Per la natura stessa del nostro mestiere direi che siamo abituati a operare senza protezioni. La nostra operatività è improntata al pragmatismo, siamo abituati a risolvere i problemi senza porci tante domande. L’obiettivo è soddisfare le esigenze della supply chain: puntualità e distribuzione efficiente dei prodotti sono una variabile fondamentale dell’equazione. L’abbiamo abbondantemente dimostrato durante il lockdown, quando abbiamo lavorato in condizioni complesse, con volumi a picco e costi che crescevano. È prevalso il senso della responsabilità. Ed è proprio per questo che il rischio maggiore è rappresentato dall’incertezza. In queste condizioni è difficile pianificare gli investimenti, cosa di cui abbiamo grande bisogno. 


Investire su cosa?   
Ci affacceremo volenti e nolenti su un mondo diverso. Non solo l’uso delle nuove tecnologie. La pandemia ha imposto nuovi modi di lavorare. Vanno ripensati i modelli organizzativi, il modo in cui fare business. Come associazione abbiamo avanzato proposte concrete per favorire la digitalizzazione. Personalmente investirei parte delle risorse del Recovery Fund su un sistema in grado di integrare i nodi logistici – porti, interporti, aeroporti – con un linguaggio comune.

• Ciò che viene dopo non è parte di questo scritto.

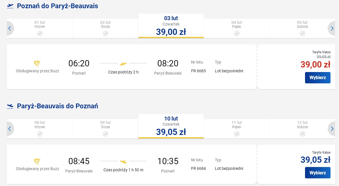Viewport: 339px width, 186px height.
Task: Click the yellow plane icon on the 06:20 flight line
Action: tap(123, 64)
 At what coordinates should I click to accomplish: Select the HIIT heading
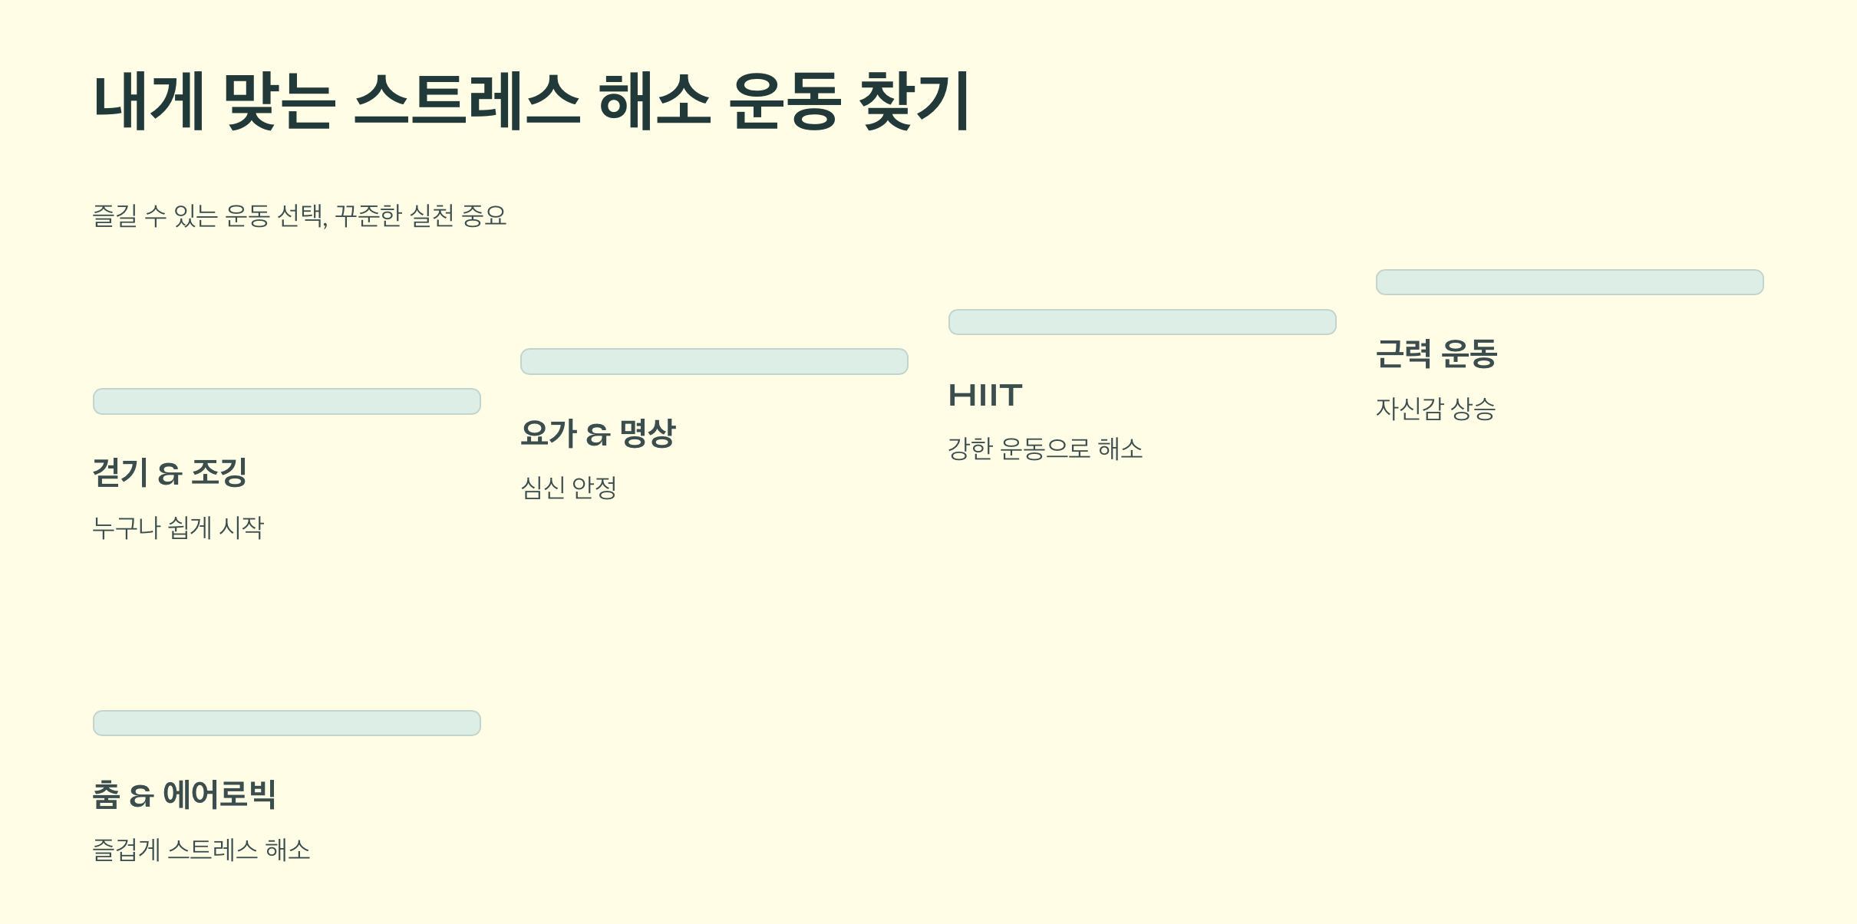pos(986,396)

L’interoperabilità dei dati e dei processi aiuterebbe a risolvere tante problematiche che ci frenano. 


Anche lo scarso controllo sulla filiera distributiva frena il sistema Paese. Fare a meno del sistema ex-work per un tessuto produttivo caratterizzato principalmente da PMI è davvero possibile?
Quello della scarsa dimensione aziendale, pur esistendo, non può essere usata come scusa. Si tratta soprattutto di una questione di comprensione del valore della catena distributiva e di volontà. Lo dimostra una recente ricerca di SRM: il 67% delle aziende con vocazione all’export di Lombardia, Veneto ed Emilia-Romagna sceglie il “franco fabbrica” perché pensa di eliminare un problema. E invece, proprio la crisi sanitaria ha dimostrato, ingigantendoli, i rischi legali e di mercato legati alla mancanza di controllo della distribuzione dei propri prodotti, con le conseguenze, ad esempio, dovute ai cambi di fornitori da parte dei clienti su cui non si può intervenire. Come categoria possiamo essere di supporto, in particolare per le piccole imprese. È una strada lunga ma qualcosa si sta muovendo. In fondo si tratta di quote di Pil che perdiamo a favore della concorrenza straniera.  


Quanto manca in Italia una vocazione alla formazione in logistica?
Molto. Ad oggi, anche se attraverso percorsi più o meno strutturati, la formazione dei giovani passa ancora all’interno delle aziende. Ci piacerebbero corsi di laurea o addirittura atenei specializzati nel settore, sul modello della Germania. Tuttavia, l’Italia sconta la sua inclinazione preponderante per il manifatturiero. Un errore di prospettiva, considerando che la logistica rappresenta sempre di più un valore competitivo al pari della produzione. Non a caso la Germania, prima manifattura europea, primeggia costantemente nella classifica del Logistic Performance Index. Qualche passo in avanti si registra con la nascita di qualche facoltà o di percorsi pensati per le scuole superiori. Fedespedi è fortemente impegnata sul tema delle competenze e della formazione continua, proponendo ogni anno agli associati corsi tecnici e seminari fortemente orientati alla pratica.    


L’Italia riuscirà a vincere la sfida logistica del vaccino?
Per la logistica del pharma si tratta di una sfida nuova, per caratteristiche della merce, tempistiche e volumi di traffico. Tuttavia, ritengo che l’Italia sia pronta: siamo il secondo Paese europeo esportatore di farmaci e la logistica ha know how, professionalità ed eccellenze da mettere in campo in ambito healthcare. Massima sarà, come sempre, la collaborazione con le grandi imprese farmaceutiche. Abbiamo, inoltre, già dato come Confetra ampia disponibilità di dialogo e collaborazione al Commissario straordinario e alle istituzioni pubbliche coinvolte nel piano italiano per la distribuzione dei vaccini anti-Covid19.